# Tog soap molds



## tmfinley (Feb 21, 2008)

Anyone have experience with these. Reviews seem good except for the long wait to get them. I'm concerned about the liner not being sturdy enough. Any info. is appreciated.
Thanks,
Tiffany


----------



## adillenal (Feb 6, 2009)

I never heard of them so I googled and checked them out. the only concern I had was the silicont type liner. I have silicon lined molds and they are much more expensive. I have no idea what silicon type is. PLus the website said you are paying for the wooden mold and the liner is free.


----------



## Kalne (Oct 25, 2007)

Never heard of them either. If you get one to try be sure and give us a review.


----------



## Sheryl (Oct 27, 2007)

I've looked at the togg molds before. I've really been interested in the togg cutter. It is similar in it's cutting ability to the tank, but it is made of wood.

Sheryl


----------



## adillenal (Feb 6, 2009)

Oh Sheryl,

I will have to go back and check that out. I didn't see it when I was looking at the mold. Does TOG stand for The Old Goat???


----------



## Kalne (Oct 25, 2007)

Yeah, in the other thread about cutters that's sort of what I was thinking of trying to make, a cutter with a wire strung across. I think we could make those.


----------



## Sheryl (Oct 27, 2007)

I can't think of the man's name that makes those Paul? Can't remember, but he raises toggenbergs, so that's what he calles his molds, and cutters.
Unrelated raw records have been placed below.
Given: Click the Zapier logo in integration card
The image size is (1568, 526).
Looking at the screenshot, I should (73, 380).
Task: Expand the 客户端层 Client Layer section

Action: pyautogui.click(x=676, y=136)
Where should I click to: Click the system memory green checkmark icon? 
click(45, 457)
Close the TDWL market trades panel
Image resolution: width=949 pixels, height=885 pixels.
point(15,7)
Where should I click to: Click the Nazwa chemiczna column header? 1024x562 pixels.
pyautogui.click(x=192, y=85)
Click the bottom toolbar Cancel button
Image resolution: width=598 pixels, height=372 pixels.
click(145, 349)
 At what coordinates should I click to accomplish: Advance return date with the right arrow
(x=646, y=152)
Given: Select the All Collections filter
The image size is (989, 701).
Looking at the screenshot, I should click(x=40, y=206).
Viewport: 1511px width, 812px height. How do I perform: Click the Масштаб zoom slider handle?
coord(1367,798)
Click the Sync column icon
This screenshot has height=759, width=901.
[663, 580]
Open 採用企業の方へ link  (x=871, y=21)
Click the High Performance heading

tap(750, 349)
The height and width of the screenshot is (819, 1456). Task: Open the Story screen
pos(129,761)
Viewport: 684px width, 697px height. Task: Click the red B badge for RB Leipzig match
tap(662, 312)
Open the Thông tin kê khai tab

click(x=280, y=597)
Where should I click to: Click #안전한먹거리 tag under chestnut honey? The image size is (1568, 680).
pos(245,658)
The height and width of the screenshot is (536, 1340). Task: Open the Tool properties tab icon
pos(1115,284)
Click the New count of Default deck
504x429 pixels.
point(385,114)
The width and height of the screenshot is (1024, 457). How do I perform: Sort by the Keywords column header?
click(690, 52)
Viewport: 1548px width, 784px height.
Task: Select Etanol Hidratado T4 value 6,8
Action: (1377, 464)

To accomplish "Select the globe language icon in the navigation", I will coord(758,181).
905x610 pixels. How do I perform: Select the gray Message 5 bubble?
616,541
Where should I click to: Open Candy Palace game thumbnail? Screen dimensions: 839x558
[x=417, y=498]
His cutter is about half the price of the tank, real similar in design, but a wood frame instead of the metal one like the tank.

I've been trying to figure out some way to make a simple version that I could get buy with until I could afford something else. I keep forgetting to call the local music store to see if they sell the guitar tuning keys, that tighten the guitar strings. :/

Sheryl


----------